*** Opening DATA FOR PROCESSING ***

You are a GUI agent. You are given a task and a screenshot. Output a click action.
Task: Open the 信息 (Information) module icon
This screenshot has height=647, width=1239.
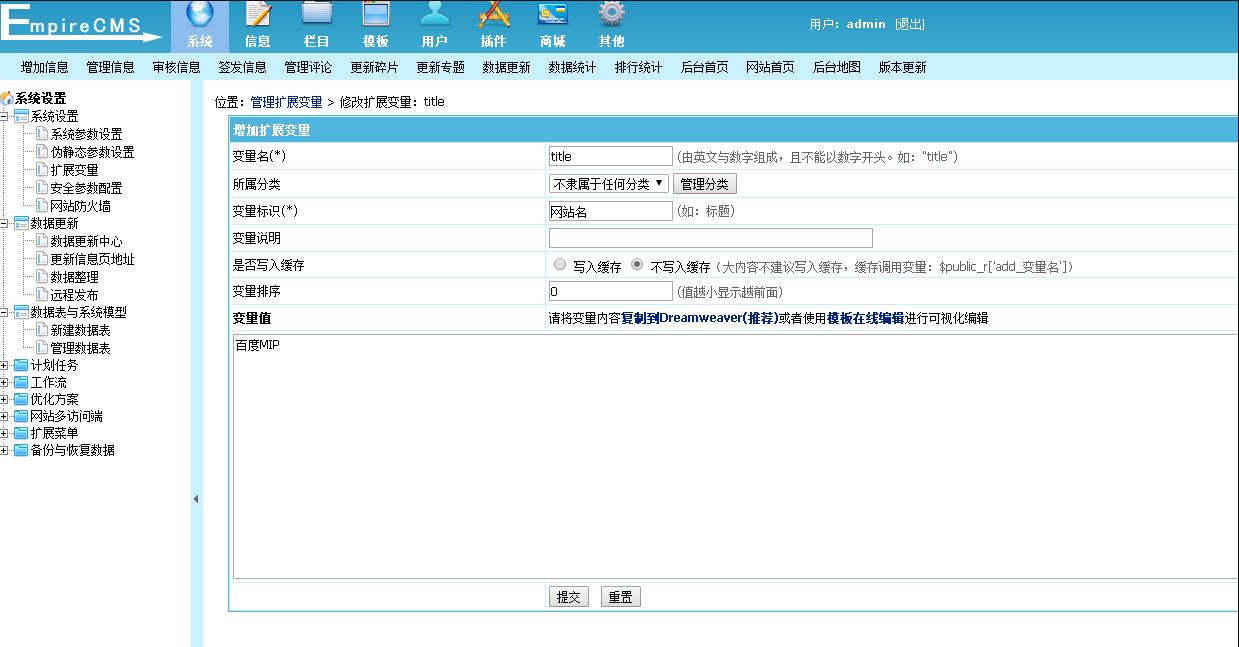click(x=257, y=24)
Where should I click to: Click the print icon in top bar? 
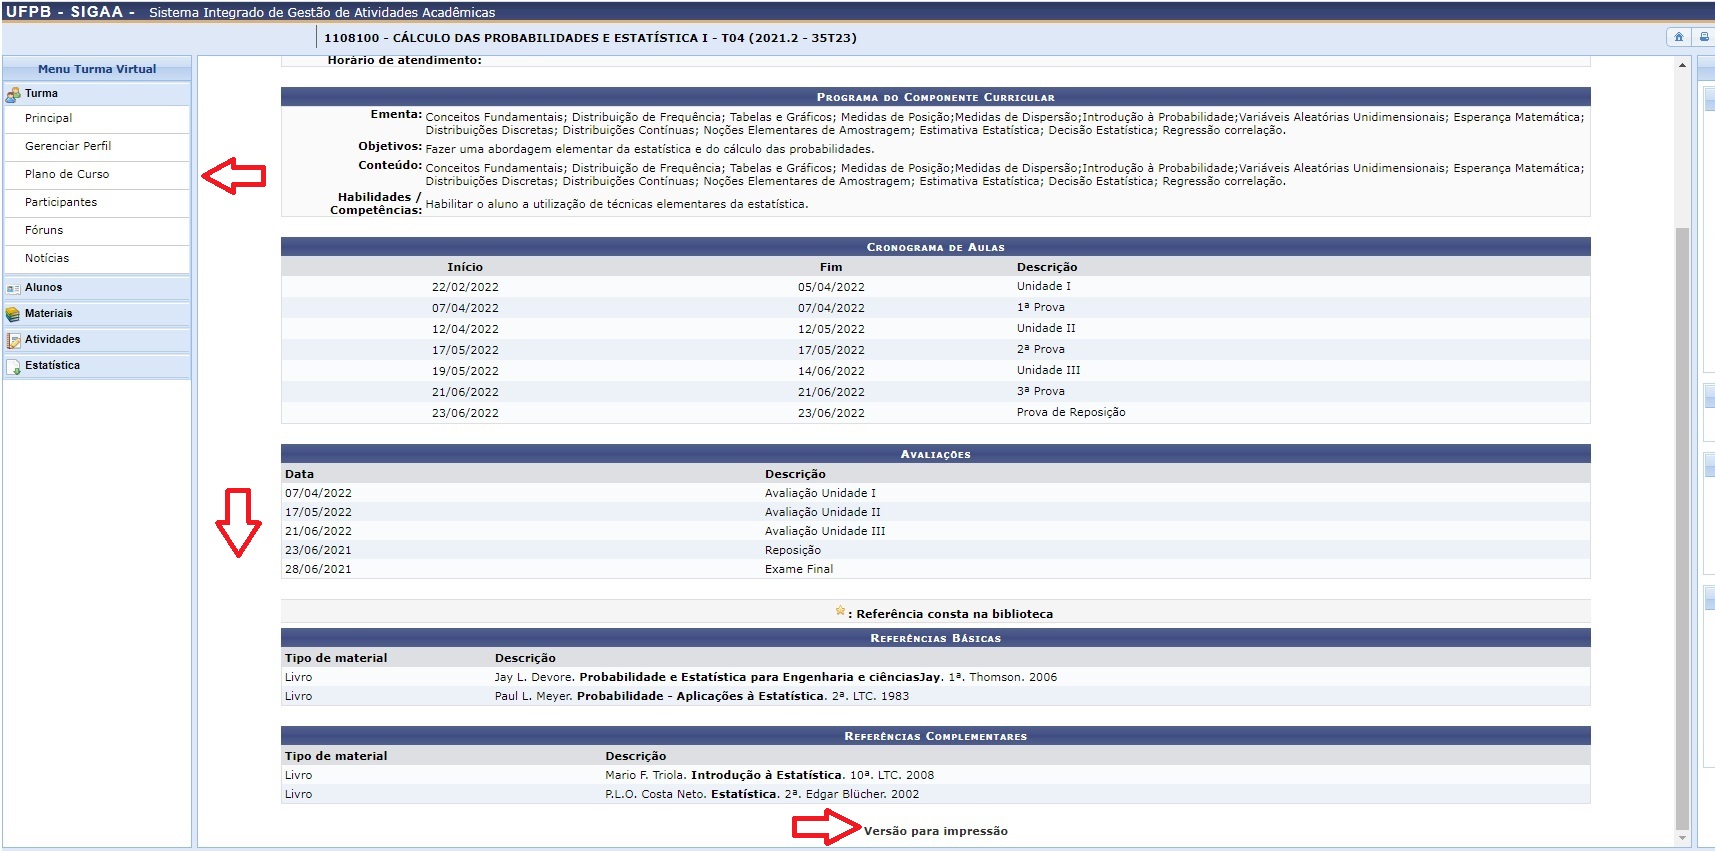pyautogui.click(x=1704, y=37)

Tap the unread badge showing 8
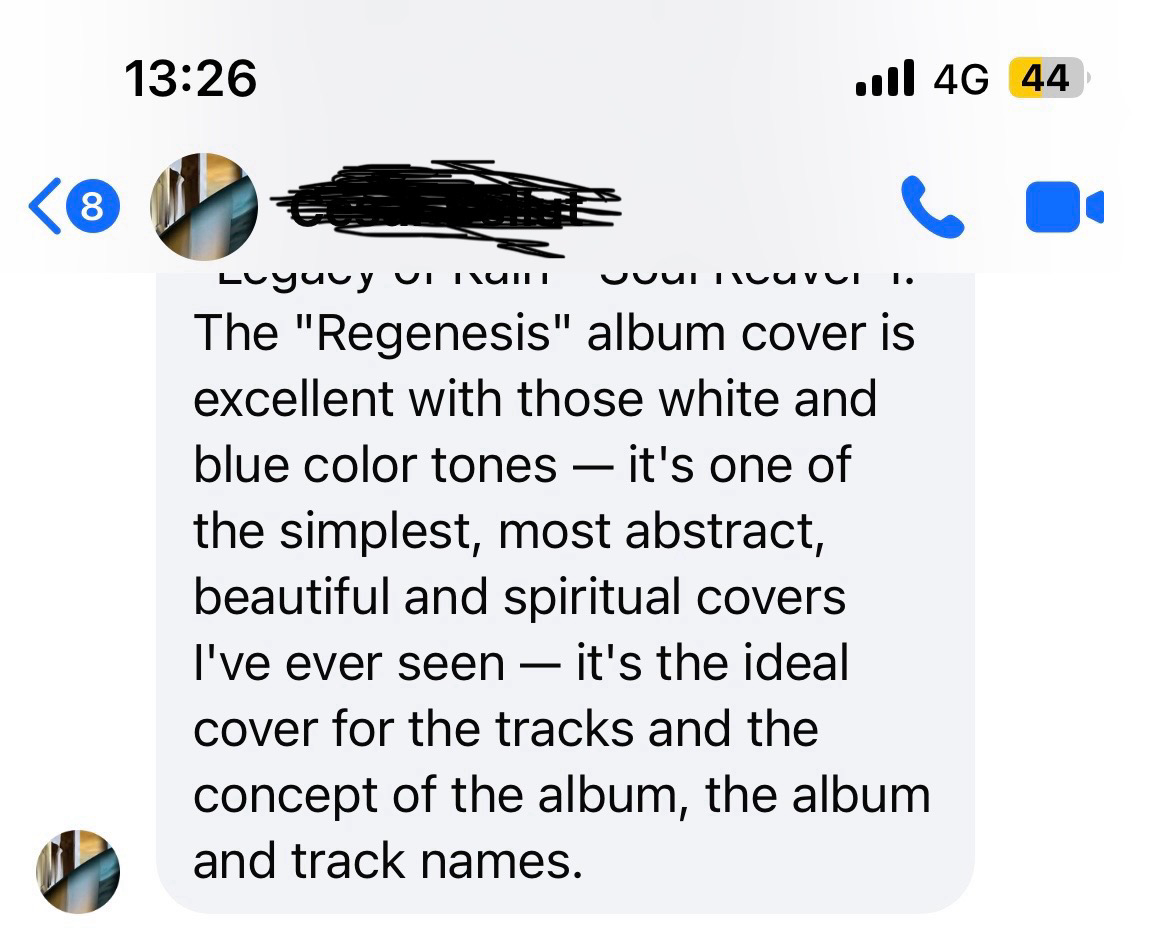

*** Closing DATA FOR PROCESSING ***

:: EXERCISE OBJECTIVE ::
Output, exactly and with no pictures, every line from the one that contains "Where should I" through the final line of the entries.

:: ANSWER FOR THIS EXERCISE ::
Where should I click to: Click the print icon in top bar? 
pyautogui.click(x=1704, y=37)

Tap the unread badge showing 8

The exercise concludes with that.